3.1. Historical Energy Regulations and Policies in 
Colombia
Colombia has generated several policies and laws about the 
rational use of energy. These laws and policies look for the 
improvement of the conditions of renewable energy acquisition. 
In the last three decades, Mines and Energy Ministry (MME in 
Spanish), Energy Mining Planning Unit (UPME), and Energy 
and Gas Regulation Commission (CREG) have adopted some 
laws and decrees to regulate the solar energy use. To begin with, 
the energy regulation, Law 29, was issued in 1990. This law 
impulse the investigation of Rational Use of Energy (URE in 
Spanish) through Colciencias. In 1992, Policies on Alternative 
Energy Sources, Present, and Future based on Law 1 of 1984 
that promotes the use of alternative energy sources through the 
management of local energy resources and FNCER evaluation. 
Later, Law 164, in 1994 that controls greenhouse gas emissions 
and climate change. In that year, UPME was assigned to elaborate 
a National Energy Plan and the Electricity Sector Expansion Plan. 
Subsequently, more energy management plans were created that 
promoted sustainable development and the use of clean energy to 
reduce environmental impact and pollution.

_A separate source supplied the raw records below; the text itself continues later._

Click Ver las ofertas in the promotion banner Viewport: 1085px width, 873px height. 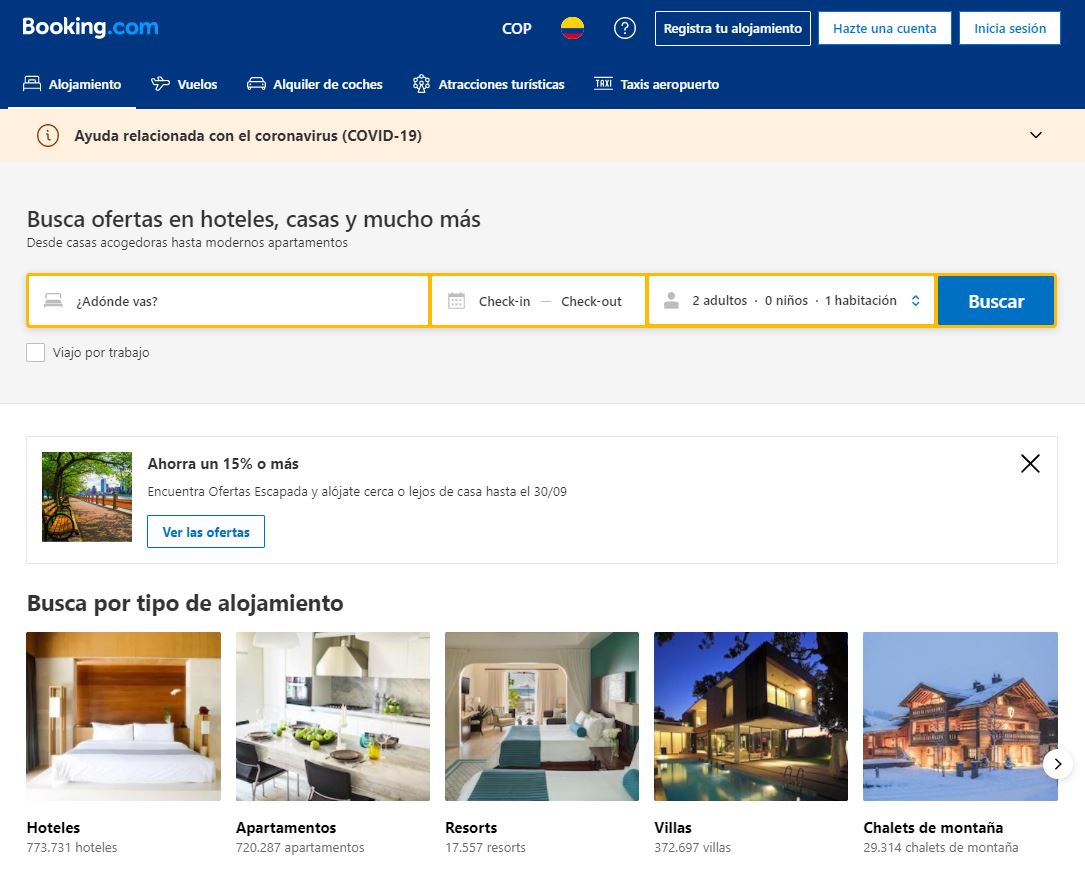coord(205,531)
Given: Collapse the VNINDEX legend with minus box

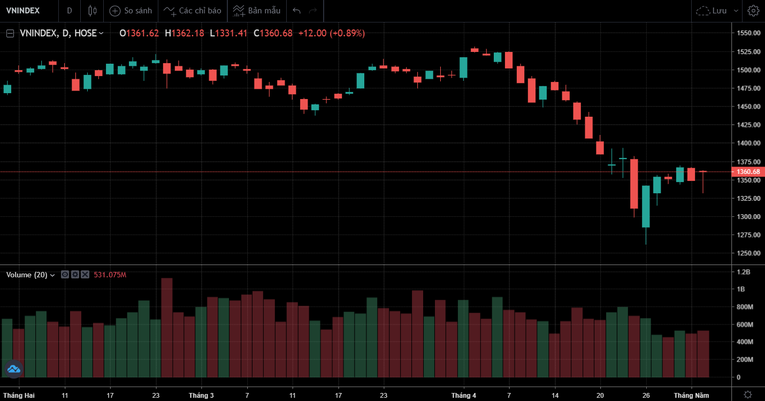Looking at the screenshot, I should (10, 33).
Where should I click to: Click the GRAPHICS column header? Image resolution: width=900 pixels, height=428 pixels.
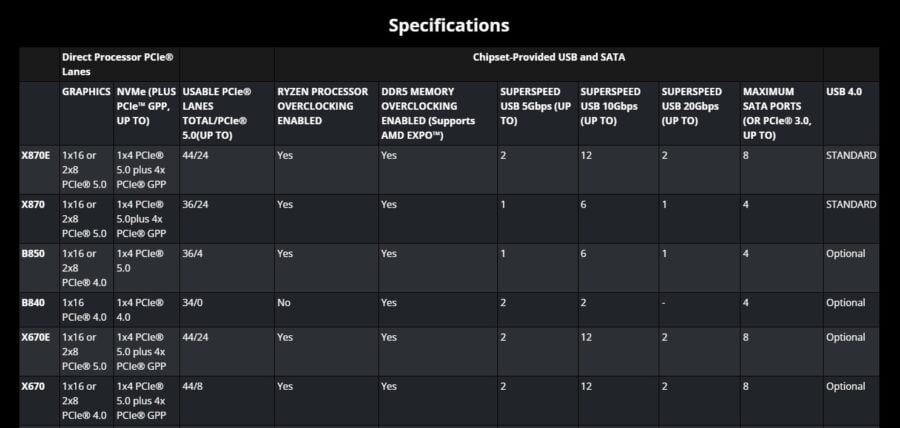tap(86, 92)
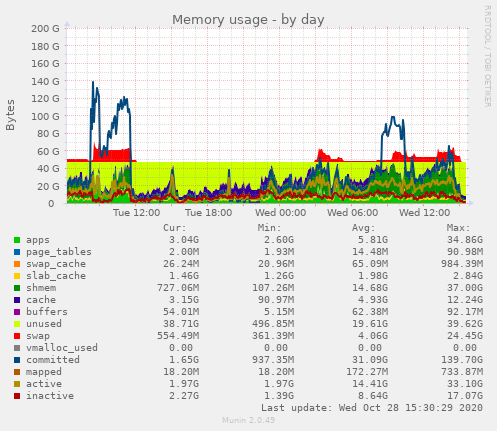Select the vmalloc_used legend label

tap(62, 348)
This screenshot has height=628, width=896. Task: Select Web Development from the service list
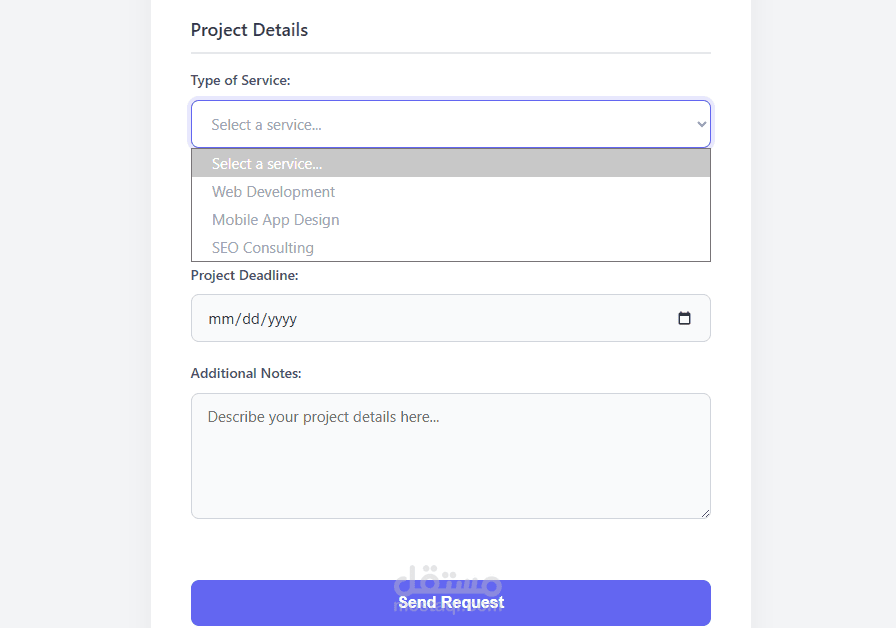274,192
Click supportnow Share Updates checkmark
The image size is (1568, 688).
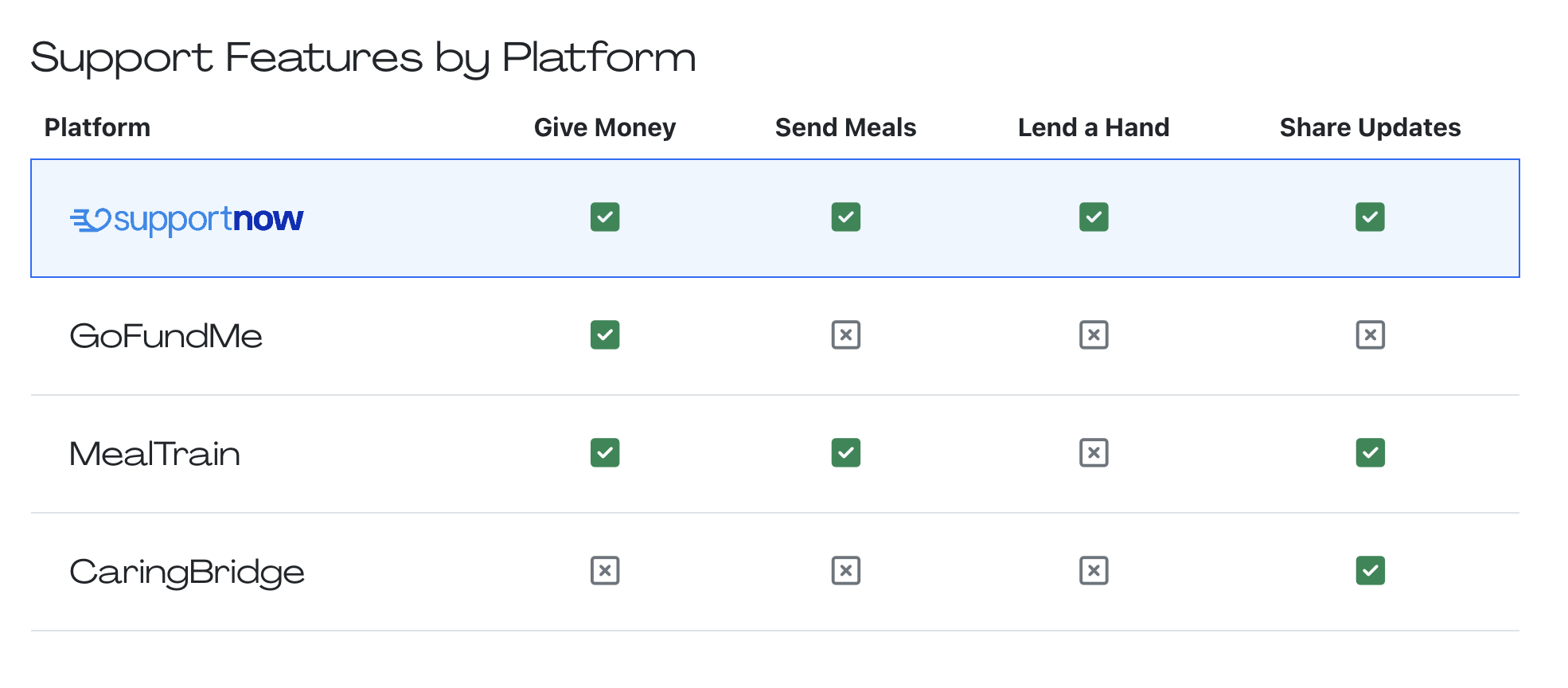click(1370, 217)
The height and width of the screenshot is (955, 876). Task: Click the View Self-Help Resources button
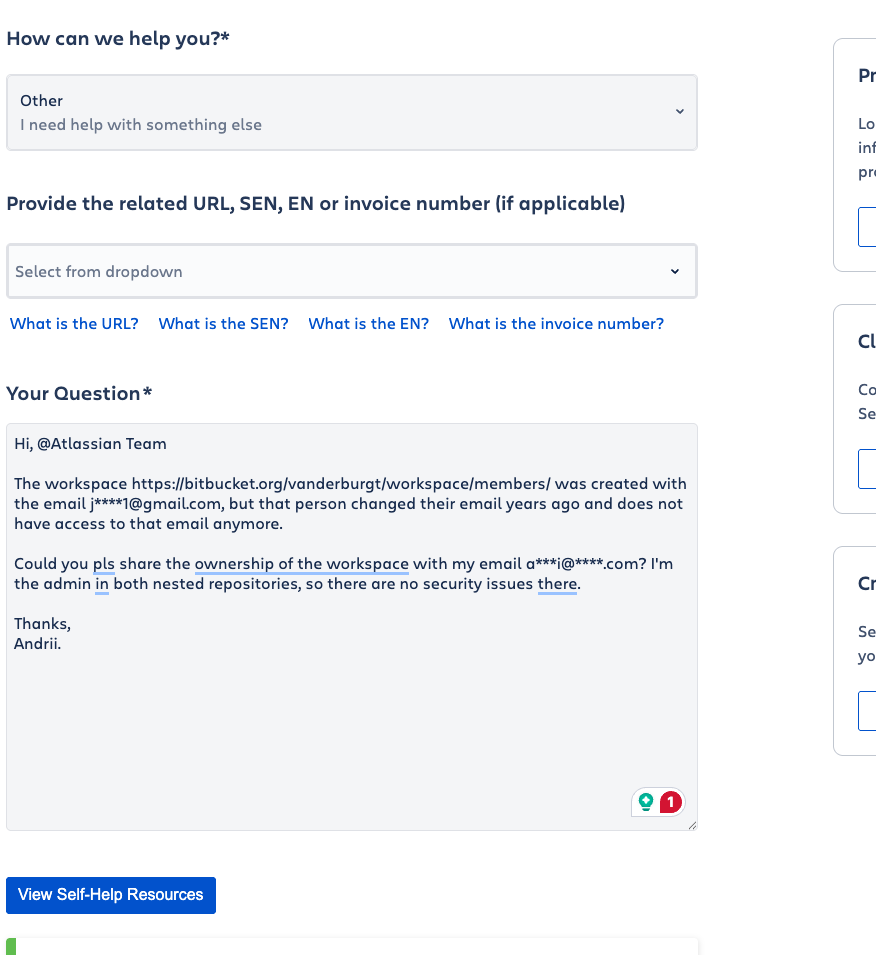coord(111,895)
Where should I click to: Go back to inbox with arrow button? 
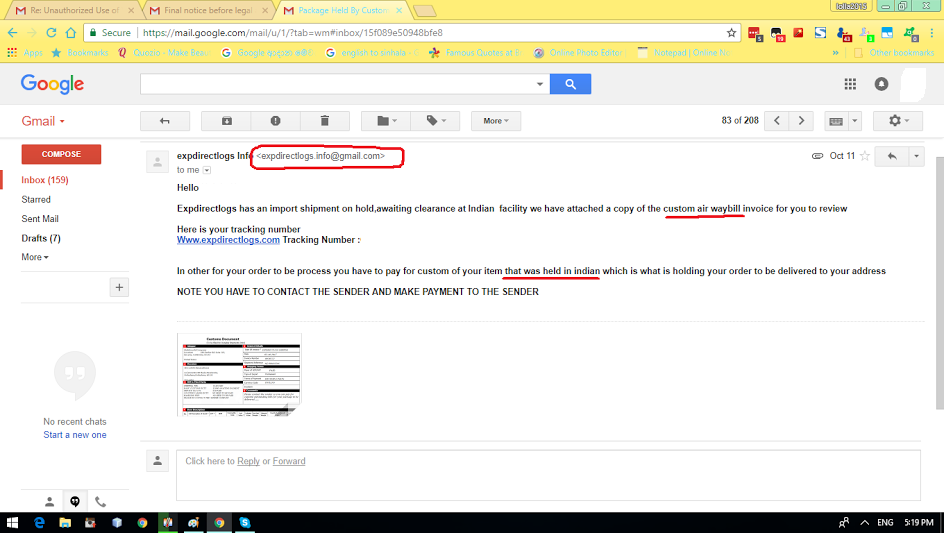coord(165,121)
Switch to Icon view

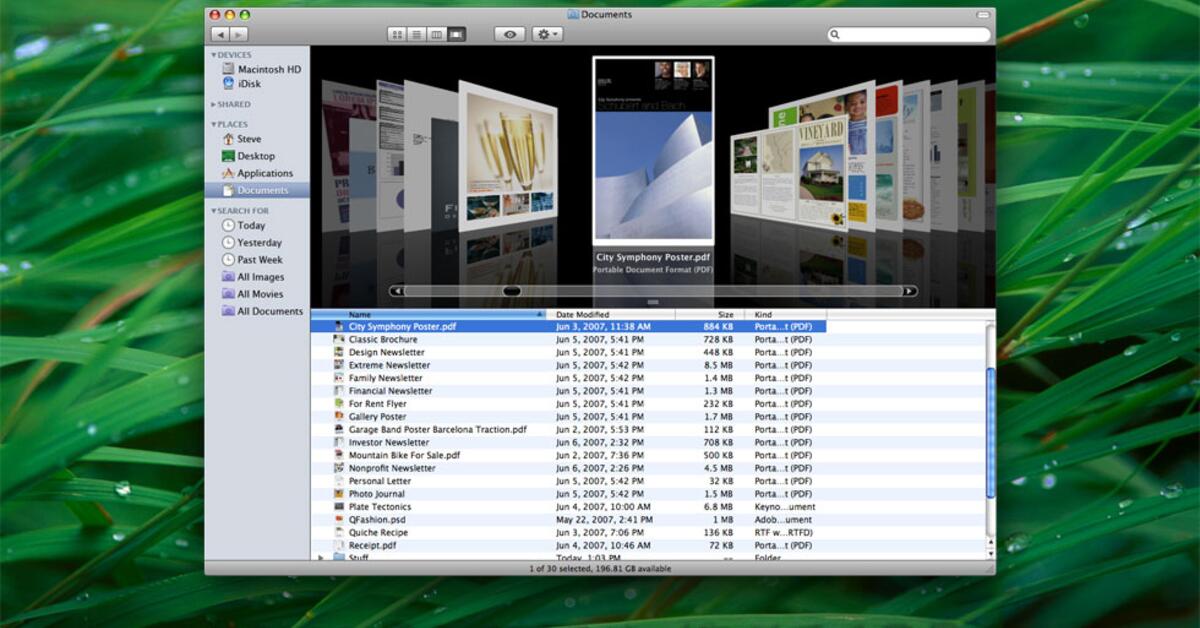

Law 620 in 2000 established a protocol against climate change, 
this stimulated use of clean energy. Law 697, in 2001, adopted 
standards and strategies for the efficient use of energy. In 2003, 
Decrees 3652 y 3683 were created to establish the Program of 
Rational and Efficient Use of Conventional and Unconventional 
Energy (PROURE). In the last decade, Resolution 18 0919 of 
2010 promoted the use of alternative energy, and Law 1715 in 
2014 delegated some functions to CREG about taxes for the sale, 
transportation, and distribution of FNCER (Gómez et al., 2017).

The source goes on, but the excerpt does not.